Now, I know this doesn’t apply to those who love what they do and have made their life into the right shape for them, but I really believe these people number few. What they have done is to say ‘ How can I make life fit around me?’ and not ‘How can I make myself fit into life?’
Everywhere I go, when I see someone out of kilter with their work, their lives, I will ask them what they want to do. Many will shrug and say they have no choice, are in too deep now, too committed with a mortgage or debts or schools or whatever, but I will challenge that. It isn’t always a popular challenge, and I am not in the least bit surprised. When a person challenged me, at a time when I was trying to squeeze myself into a life two sizes too small, I would flap them away as I would an annoying wasp. And all because their questions touched me deeply, threw me off balance and into a black hole from which I could see no way out.
How do I go from here, where I don’t want to be, to somewhere else, when I can’t see my way ahead? I don’t even know what I want to do, how to make my life fit me. All my clothes are two sizes too small and I have no cash to buy more. Nor do I want to admit the defeat I will inevitably feel when my friends challenge my crazy idea. It just isn’t sensible.

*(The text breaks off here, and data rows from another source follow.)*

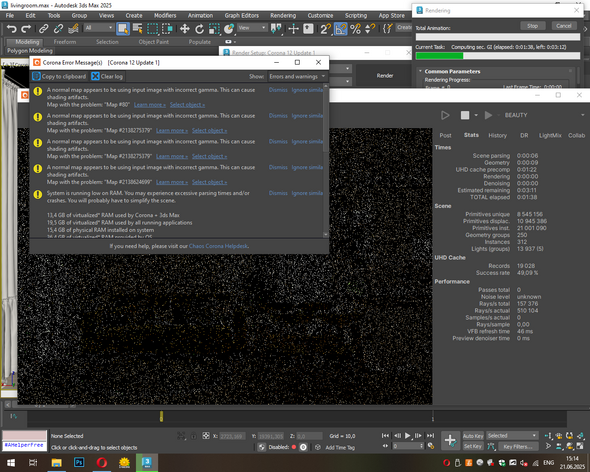Clear log in Corona Error Messages
This screenshot has width=590, height=472.
point(107,76)
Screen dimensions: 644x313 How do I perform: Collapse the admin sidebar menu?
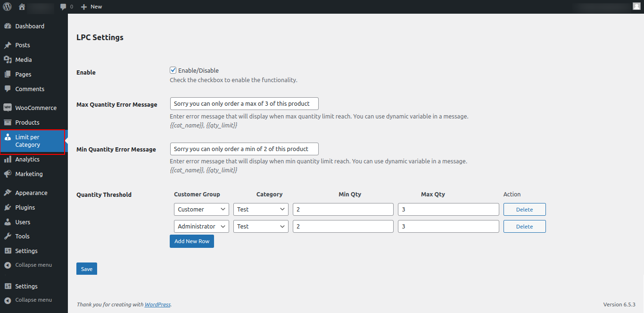(33, 265)
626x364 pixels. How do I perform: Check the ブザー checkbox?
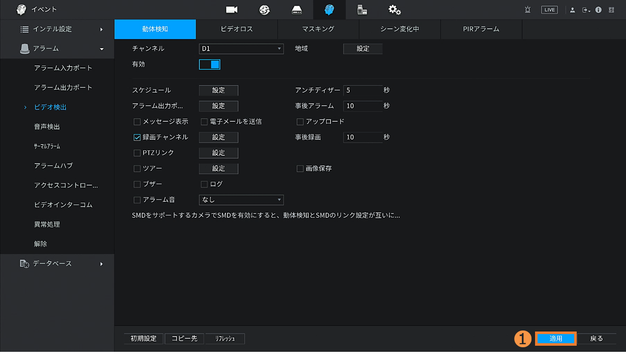point(137,184)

How do we define sensible? Is ‘sensible’ just a word made acceptable by the world we live in now? A hundred years ago, the way we live now would have been considered completely un-sensible by every living soul. So, which meaning do we choose to believe?

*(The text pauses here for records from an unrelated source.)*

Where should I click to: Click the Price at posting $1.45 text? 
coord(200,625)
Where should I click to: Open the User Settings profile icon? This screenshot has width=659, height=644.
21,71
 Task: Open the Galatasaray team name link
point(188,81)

If I know anything now, I know that if a person lives with stress that leads to unhappiness, they will become unwell. Learning to manage stress is saying ‘I am not important enough to honour myself and how I want to live.’
It takes courage to make big changes. The fall-out can range from disapproval to downright rejection, but this blows away in time and is forgotten. Whenever I find myself doubting on the shores of a new ocean, I remind myself of the time I walked away from work with no income. I remember the reactions around me.
I also remember the smiles and admiration from the same people when I made myself a new life.
If this is the encouragement you need. Take it. It can be your truth too.